Fat/oil is an excellent conductor of heat. When you make a butter/flour roux, the butter carries a great deal of heat to the particles of flour not in contact with the pan and, in turn, the flour cooks much more evenly. In a dry situation, it's extremely easy to have some browned granules and some completely raw. Although raw flour isn't the end of the world (it's used in beurre manie), it's not as tasty as browned. So, toasting the flour evenly helps the flavor in your end product. The only way that I found that browns the flour perfectly evenly is to lower the heat and stir the flour like a madman. Baking can be problematic when it comes to even toasting, even with frequent stirring.

Should you decide to add dry roux to sauces without combining with fat first (for fat free cooking) the fat in regular roux keeps the starch granules separate when they hit the liquid so they don't clump. Without it, dry roux has a tendency to clump like crazy. Three things help:

room temp or cooler liquid/cool dry roux
whisking like crazy as you slowly sprinkle in the roux
cooking the sauce a little longer to help the clumps break down

As far as storing dry roux in a jar for extended periods of time... I wouldn't. Flour contains trace amounts of fat. Fat + air + heat + time = rancidity. When you toast it making the roux, you shorten it's shelf life considerably. I've tried storing dry roux in a glass jar and when I opened it a few weeks later, I had rancid flour on my hands. Not recommended.
 
scott123 said:
In a dry situation, it's extremely easy to have some browned granules and some completely raw.... The only way that I found that browns the flour perfectly evenly is to lower the heat and stir the flour like a madman. Baking can be problematic when it comes to even toasting, even with frequent stirring.

Thanks for the additional information -- very helpful.

As I said in my initial post, I browned the flour in a nonstick fry pan rather then in the oven. I found that I could flip it quite easily, and it thus browned very evenly.

One suggestion on lumps: a hand blender. I resisted such gadgets for years but finally bought one made by KitchenAid, and I love it! You could put rocks in the sauce and that thing would pulverize them in 2 seconds.

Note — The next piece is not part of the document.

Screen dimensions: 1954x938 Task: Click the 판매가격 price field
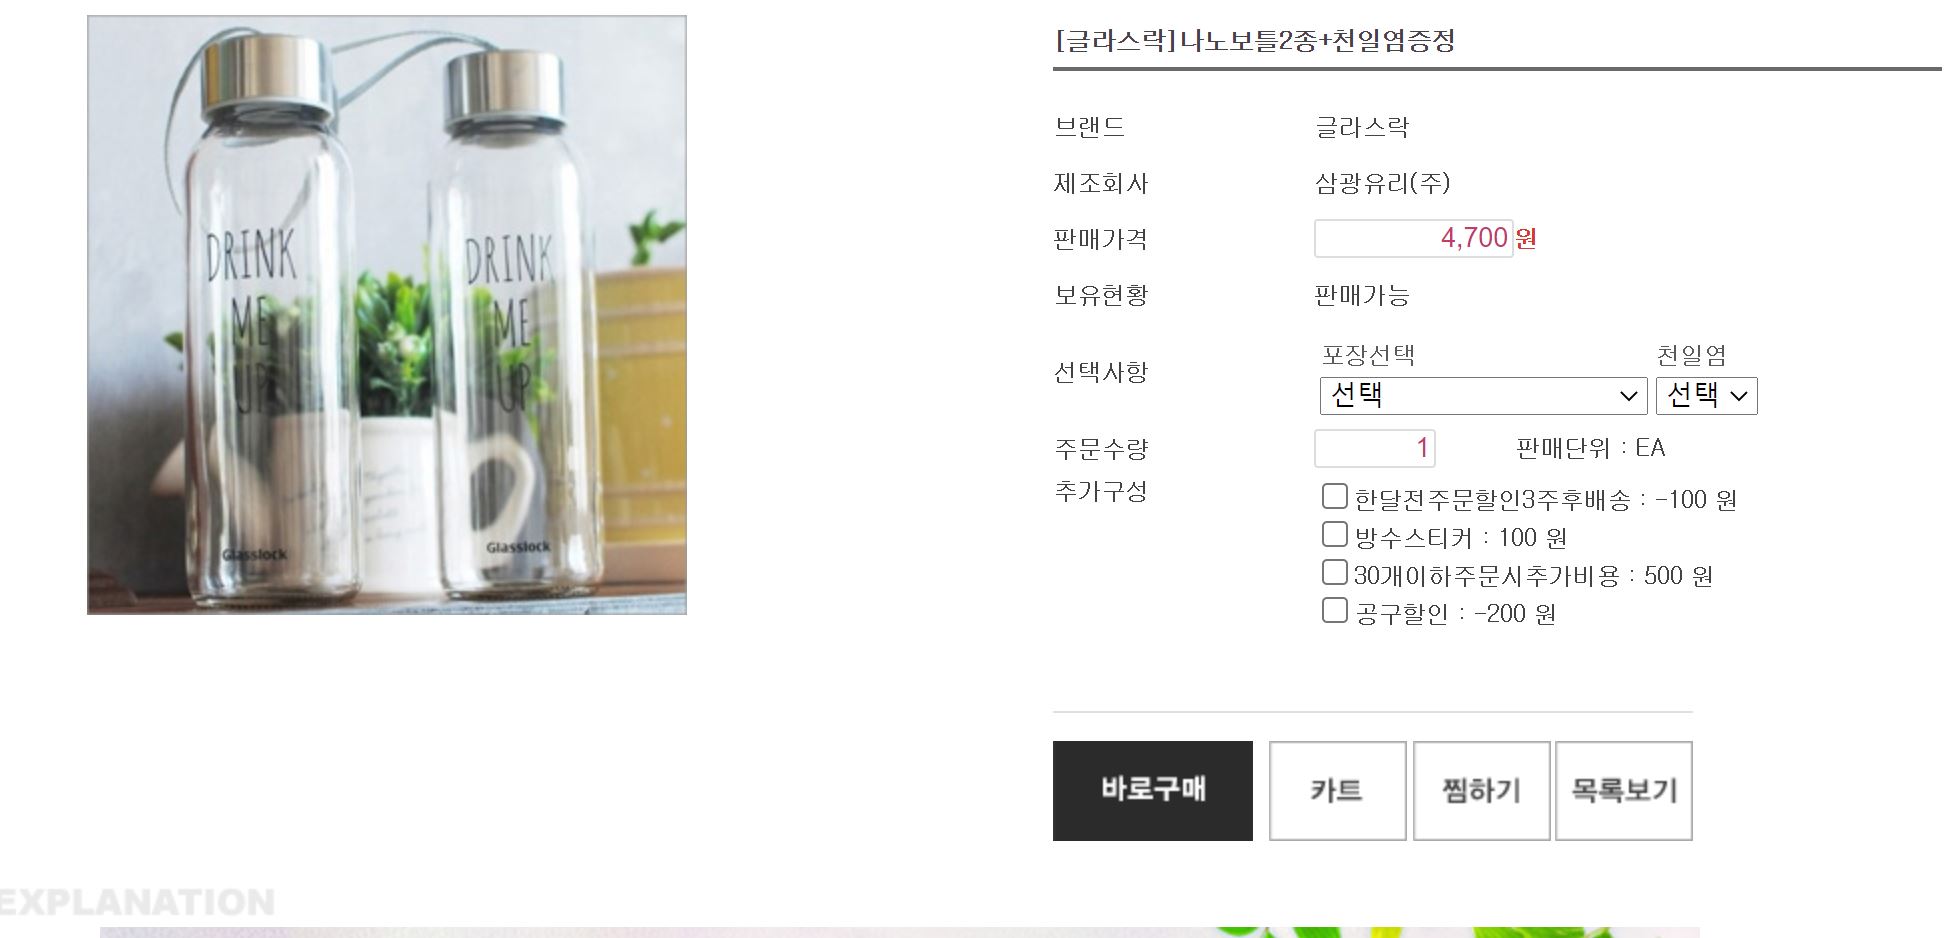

Of course, you need to do that separately from the veggies or meat unless you want puree of whatever.

As for storage, I intend to will make new on the few occasions I need it -- one big advantage of dry or oil-less roux is that it's simple and quick to make, nearly idiot proof.
 
Years ago, this is how I started 'gravy' for my customers who were watching their weight - gave great flavor and I could control the fat content.

I think I'd be afraid to store it tho.